Was it the music? The mysteries? The rescue cats? I no longer recall how I first got to know Deb Grabien. Even before her rock Kincaid novels, Deb was incorporating music into her books, with the Haunted Ballad series, which focused on the crimes and ghosts of British folk. I was honored to contribute to Tales from the House Band, an anthology Deb put together for her own Plus One Press – and to host her here today.

How does a book start for you?

It starts when the characters start telling me it’s time to give them breathing room and let them do their thing. For the first eight JP Kinkaid Chronicles, that was really straightforward. Number 9, the series closer, is not nearly as simple.

Who in your latest book has surprised you most – and why?

A Dominican/French blues superstar guitarist named Winston Dupres (Kinkaid 9, the series closer, is his fourth appearance over the length of the series.) As JP’s wife Bree says, “I didn’t know Winston could hate. I didn’t even know he was capable of that.” The outburst is justified, but the loathing Winston shows for another character shocked me. Characters do that sometimes.

When and/or where is your latest book set and is there a story behind that setting?

The series closer, called Watching The Wheels, is set in Las Vegas. And yes, there’s a fairly unsettling story behind it. JP’s band, Blacklight, is giving a series of free weekend festival shows in selected spots around the globe; they know they probably won’t ever do another major tour. Las Vegas in late October became a logical spot for the huge free show, but right after I wrote the discovery of the body, the shooter from Mandalay Band opened fire on a free music festival. That shook me enough so that I had to step away from writing it.

 What are you working on now?

Mostly music. Songwriting, lyrics and music both; it’s a different kind of storytelling, but it’s still what I do. But Kinkaid 9 will get finished, and eventually, I want to go back to my Child ballad series and write the sixth book of that one, to finish that series off. A trip to Edinburgh to refresh my memory of the Royal Mile is needed for that, and it’s tentatively scheduled for September.


Which question didn’t I ask you that I should have?

Hmmmm. Good question…

Deborah Grabien can claim a long personal acquaintance with the fleshpots — and quiet little towns — of Europe. She has lived and worked and hung out, from London to Geneva to Paris to Florence, and a few stops in between.

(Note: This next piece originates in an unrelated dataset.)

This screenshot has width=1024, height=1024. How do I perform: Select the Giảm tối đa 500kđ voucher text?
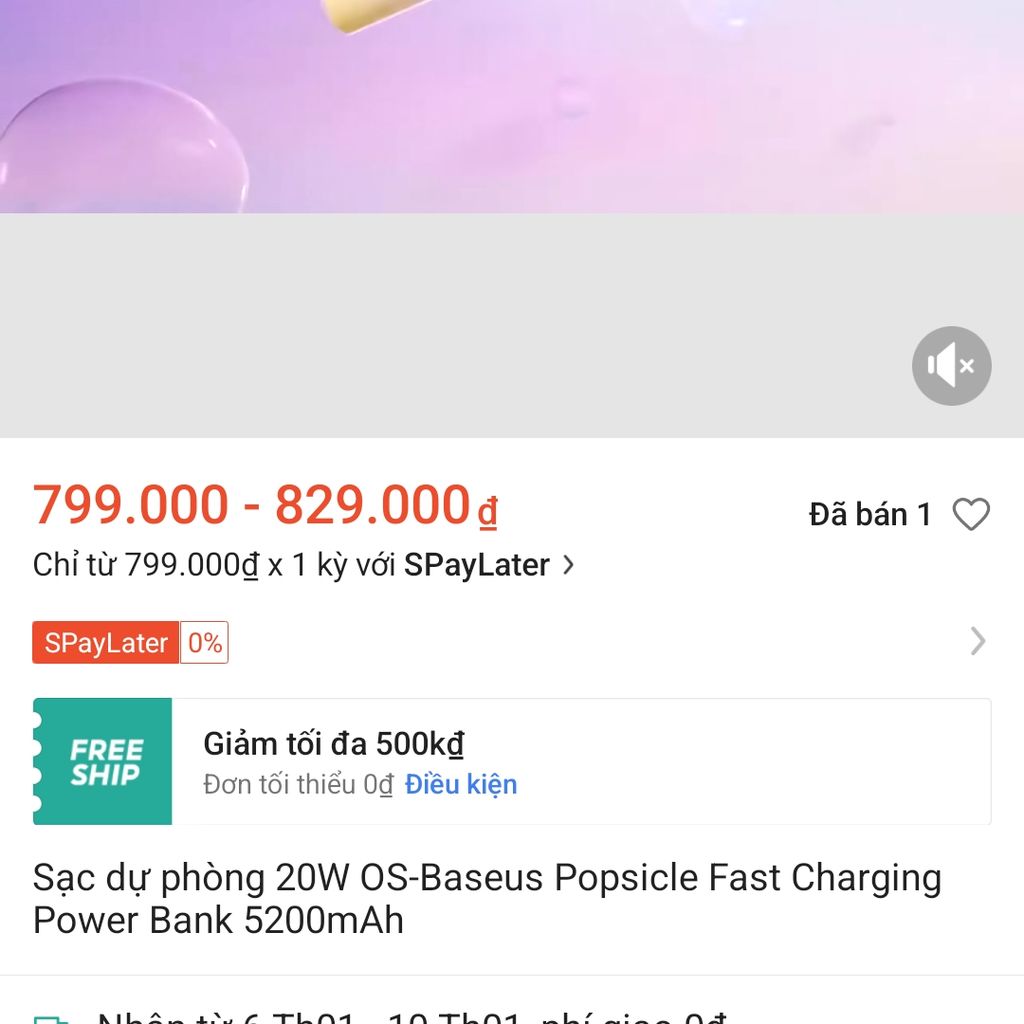pos(334,744)
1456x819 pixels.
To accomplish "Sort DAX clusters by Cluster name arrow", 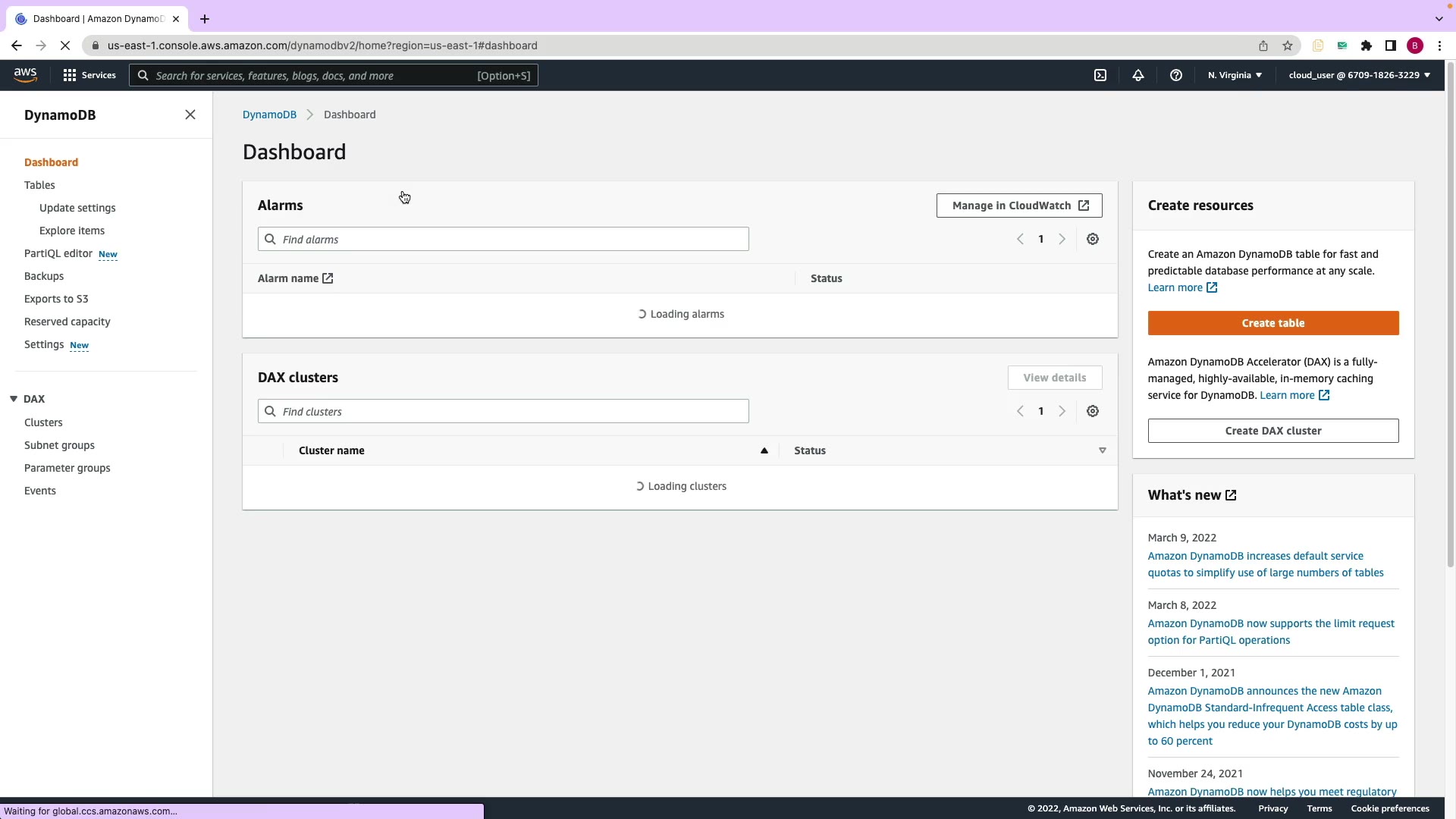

But home is where the heart is. Since her first look at the Bay Area, she’s always come home to San Francisco. In 1981, after spending some years in Europe, she came back to Northern California to stay.

After publishing four novels between 1989 and 1993, she took a decade away from writing, to really learn how to cook. That done, she picked up where she’d left off, with the five novels of her Haunted Ballads series being brought out by St. Martins Minotaur between 2003 and 2007. Still Life With Devils, a standalone thriller about a serial killer who may not be human, was released in December 2007. Dark’s Tale, her first YA title, draws on her and her husband’s experiences working with the San Francisco SPCA’s feral cat program in Golden Gate Park. Deborah’s essays and short stories and reviews have appeared in multiple publications and anthologies.

Deborah was deeply involved in the Bay Area music scene, from the end of the Haight-Ashbury heyday until the mid-1970s. Most of her friends have been trying to get her to write about those years – fictionalised, of course! – and, now that she’s comfortable with it, she’s doing just that. Her current series, the Kinkaid Chronicles, are the books of her heart.

Narrated by ageing rock superstar guitarist John “JP” Kinkaid, this character-driven mystery series not only takes the reader into the way rock and roll really works at the highest end, but illuminates what living with a chronic progressive illness is like. Like JP, Deborah herself has lived with multiple sclerosis for nearly a decade.Deborah, a lyricist and guitarist, has been happily married to bassist Nicholas Grabien since 1983. Their band, The Sound Field, drew such talents as David Lindley to record on their first CD. They’re presently in the studio working on their second, This Moment Of The Storm.